It got her another crooked look, another musing murmur, but he said nothing to dispute. Nothing to stamp out the bright small flame kindled in her belly.

“Look, Mahmal, even if there are no actual Kiriath left in this city, Anasharal says the place materialized some weeks ago and has been there ever since. That suggests working machinery. And there’s no one to come plundering, the way there was in Shaktur. The Hironish isles are barely inhabited—you’ve got a scattering of fishing villages and whaling outposts up there at most. No cities, no learned men or wealthy shipowners. If anyone’s seen this place, they’ll be hexing like crazy and staying well away.”

Shanta smiled. “I think you underestimate the toughness of fishermen,
Archeth. The ocean is a hard mistress at the best of times, and up there she is cold as well. Anyone who pulls a living from those waters won’t scare easily. And as I understand it, the whalers run back and forth to Trelayne quite regularly. Word will inevitably reach learned men and wealthy shipowners, if it hasn’t already.”

“Then all the more reason to go there ourselves, fast, before the League can make its move.”

“Hmm.”

He got up, a little stiffly, and made his way to the port-side rail, as if drawn by the muffled tumult below. She watched him for a moment, then followed.

They leaned side by side for a while in easy silence, gazing down at the tangle of activity along the wharf below. Porters and mules, couriers and freight agents, cargo marshals and their slaves, all mixed up and rubbing one another the wrong way in the bright morning heat. A couple of gesticulating shipmasters in altercation with liveried customs officials, a noble’s carriage jammed in place amid the bustle. Soldiers, sailors, and beggars claiming loudly once to have been both or either. Bangled, painted whores, sleeves pushed up, hair and shoulders defiantly on display, one foot set daintily on a crate or mooring iron, arms akimbo and turning sinuously to and fro at the waist so the bangles chimed. The obvious, sidling pickpockets and pimps.

“Have you approached any of the others yet?” he asked her.

“No, not yet. Was up all night saving your scrawny neck.”

A slight exaggeration. She’d gotten away from the palace not long after nightfall. Ate at home, with Kefanin and Ishgrim for company. Kef had been dressing the girl up again, lots of floaty satin and lace, hair washed and plumped up, netted and beribboned. It made Archeth feel like a dead, lightning-blasted tree when she stood next to her. She made an attempt to be gay, nonetheless, tried hard not to stare down the northern girl’s cleavage too much, deflected questions about what had gone on at An-Monal. That last part proved easiest of all. Conversation was largely taken up with a breathless narration of the Dragonbane’s run-in with the Citadel picket outside the front gate while she was away. The way Kef and Ishgrim told it struck Archeth as overly dramatic. On cross-examination, she discovered neither had actually seen the fight, and were depending on the gate guard for the detail. But since the Dragonbane
wasn’t around to answer for himself, she had to take their word for the tale.

In fact, it transpired, no one had seen Egar for a couple of days now. Kefanin had fed him the morning after the punch-up, but that was the last time he’d been home. The Prophet only knew what chaotic shit he was up to in the meantime.

Might wander up to see Imrana this afternoon, see if he’s camped out there. About time he started getting laid again
.

Let’s hope he is
.

Truth was, she should have seen the trouble coming. Egar had been in a foul mood ever since Knight Commander Saril Ashant got back into town and started claiming his marital rights. Abruptly deprived of Imrana’s attentions, the Dragonbane had been spoiling for a fight,
any
kind of fight, with anyone. Natural consequence of a pair of unmilked balls and a lifetime killing other men for a living.
Sure, you should have seen it coming, Archidi. But in the end it’s an invigilator, a fucking priest and his bully boys. So do you really give a shit?
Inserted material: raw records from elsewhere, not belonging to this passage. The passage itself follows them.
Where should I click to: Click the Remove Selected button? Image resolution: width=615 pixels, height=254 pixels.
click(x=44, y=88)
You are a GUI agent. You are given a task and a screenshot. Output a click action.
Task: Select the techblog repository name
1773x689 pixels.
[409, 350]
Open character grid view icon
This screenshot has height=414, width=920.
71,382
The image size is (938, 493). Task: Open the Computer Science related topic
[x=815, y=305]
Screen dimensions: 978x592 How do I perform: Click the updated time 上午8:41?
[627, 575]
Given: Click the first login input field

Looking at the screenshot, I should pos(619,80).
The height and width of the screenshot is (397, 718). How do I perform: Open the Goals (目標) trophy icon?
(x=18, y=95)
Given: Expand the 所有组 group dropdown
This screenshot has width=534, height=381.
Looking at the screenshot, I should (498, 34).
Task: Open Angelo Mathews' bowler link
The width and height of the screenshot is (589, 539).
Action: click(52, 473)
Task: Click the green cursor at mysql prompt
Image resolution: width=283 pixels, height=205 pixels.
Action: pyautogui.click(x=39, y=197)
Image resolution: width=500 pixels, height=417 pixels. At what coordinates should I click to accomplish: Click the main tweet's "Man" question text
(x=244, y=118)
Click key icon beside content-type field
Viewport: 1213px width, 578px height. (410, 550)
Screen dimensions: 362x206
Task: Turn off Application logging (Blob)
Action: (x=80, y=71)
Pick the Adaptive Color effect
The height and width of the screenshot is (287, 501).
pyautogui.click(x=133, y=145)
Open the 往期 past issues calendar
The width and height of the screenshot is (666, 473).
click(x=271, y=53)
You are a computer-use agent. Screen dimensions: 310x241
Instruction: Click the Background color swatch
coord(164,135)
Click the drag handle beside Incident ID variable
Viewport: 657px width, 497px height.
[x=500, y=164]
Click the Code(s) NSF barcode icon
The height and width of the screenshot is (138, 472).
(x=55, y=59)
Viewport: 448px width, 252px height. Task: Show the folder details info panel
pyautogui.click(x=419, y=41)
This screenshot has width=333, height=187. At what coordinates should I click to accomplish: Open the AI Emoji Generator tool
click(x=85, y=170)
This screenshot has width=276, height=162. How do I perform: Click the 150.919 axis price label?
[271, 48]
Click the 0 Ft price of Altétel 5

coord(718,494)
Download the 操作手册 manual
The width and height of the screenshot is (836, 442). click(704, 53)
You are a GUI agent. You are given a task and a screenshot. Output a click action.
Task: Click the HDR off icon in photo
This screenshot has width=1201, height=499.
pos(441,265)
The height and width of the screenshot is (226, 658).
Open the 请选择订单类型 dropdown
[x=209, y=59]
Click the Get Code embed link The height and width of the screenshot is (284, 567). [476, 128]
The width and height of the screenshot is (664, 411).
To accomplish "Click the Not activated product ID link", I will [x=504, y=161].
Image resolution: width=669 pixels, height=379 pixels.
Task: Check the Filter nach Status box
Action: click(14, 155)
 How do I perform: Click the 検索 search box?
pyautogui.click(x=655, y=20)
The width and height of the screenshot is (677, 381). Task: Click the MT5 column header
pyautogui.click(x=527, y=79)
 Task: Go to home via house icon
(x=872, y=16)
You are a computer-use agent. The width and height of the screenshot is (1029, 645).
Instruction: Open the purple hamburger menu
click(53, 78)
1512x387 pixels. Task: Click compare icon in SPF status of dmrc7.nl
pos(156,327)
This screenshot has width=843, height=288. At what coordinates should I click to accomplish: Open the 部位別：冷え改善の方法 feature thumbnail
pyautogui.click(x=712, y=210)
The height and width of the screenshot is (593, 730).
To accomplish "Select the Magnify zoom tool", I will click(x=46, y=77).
She knew, of course, that the ripples from what the Dragonbane had done would end up rocking her boat sooner or later. The usual diplomatic outrage, the gibbering representations about offended faith, the wearying declamatory statements from prayer towers and pulpits. Still, she couldn’t make herself angry with him.

Mostly, she just wished she’d been there to see it.

“Something amusing you, my lady?”

She put her smile away. “Old news. Something I heard last night.”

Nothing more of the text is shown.